Time for action
President Yasser Arafat's current ill-health has underlined the urgency with which the Palestinian people, both inside and outside the occupied territories, must choose a future leadership, a move that has been delayed for years.
Arafat has been in poor health since 1996 and should have groomed new leaders years ago. This would not have undermined his standing as a symbol of struggle -- Nelson Mandela did exactly that in South Africa.
That Arafat left Ramallah for treatment in France without appointing anyone to run the show in his absence was a major political error. One sign of the emerging crisis is that Mahmoud Abbas (Abu Mazen), the secretary of Fatah who assumed power in Arafat's absence, has rejected calls by other factions, including Hamas, to form a unified command. And Palestinian Foreign Minister Nabil Shaath announced in Beirut that any leadership formed in Arafat's absence will be temporary.
So everything remains unresolved. For years the absence of initiative on the Palestinian scene has played into Israel's hand, prompting Sharon to claim that no Palestinian partner exists.

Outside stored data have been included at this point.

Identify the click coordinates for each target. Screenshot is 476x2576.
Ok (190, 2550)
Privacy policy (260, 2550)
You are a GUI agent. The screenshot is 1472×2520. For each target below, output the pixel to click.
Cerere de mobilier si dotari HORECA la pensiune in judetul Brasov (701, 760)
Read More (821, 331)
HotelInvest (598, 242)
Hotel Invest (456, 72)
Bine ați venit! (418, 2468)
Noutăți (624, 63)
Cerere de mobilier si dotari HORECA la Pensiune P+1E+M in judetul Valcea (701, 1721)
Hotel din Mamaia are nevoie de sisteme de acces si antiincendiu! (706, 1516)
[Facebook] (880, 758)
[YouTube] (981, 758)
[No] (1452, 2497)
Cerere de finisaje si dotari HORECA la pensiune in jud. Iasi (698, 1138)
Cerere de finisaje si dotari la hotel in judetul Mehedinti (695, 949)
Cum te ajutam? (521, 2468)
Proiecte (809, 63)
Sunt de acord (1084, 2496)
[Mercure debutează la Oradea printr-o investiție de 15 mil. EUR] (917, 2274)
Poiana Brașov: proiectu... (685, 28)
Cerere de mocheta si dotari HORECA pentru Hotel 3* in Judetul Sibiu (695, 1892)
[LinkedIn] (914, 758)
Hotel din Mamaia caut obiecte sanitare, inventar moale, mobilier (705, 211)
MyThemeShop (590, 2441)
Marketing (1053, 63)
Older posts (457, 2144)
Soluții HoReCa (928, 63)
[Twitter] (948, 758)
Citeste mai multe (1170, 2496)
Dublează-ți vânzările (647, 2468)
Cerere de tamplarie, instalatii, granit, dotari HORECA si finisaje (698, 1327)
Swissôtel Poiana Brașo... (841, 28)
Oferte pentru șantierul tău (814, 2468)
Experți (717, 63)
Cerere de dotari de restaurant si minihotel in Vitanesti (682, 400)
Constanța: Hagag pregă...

Once again we call on the leaders and factions of the Palestinian people to come together. The Palestinians need a leadership behind which they can rally, leaders who can steer negotiations as well as resistance, that can act as a credible partner and take initiatives that reinforce this credibility. And the Arabs, for their part, must back whoever the Palestinian people choose as their leader if further disasters are to be averted.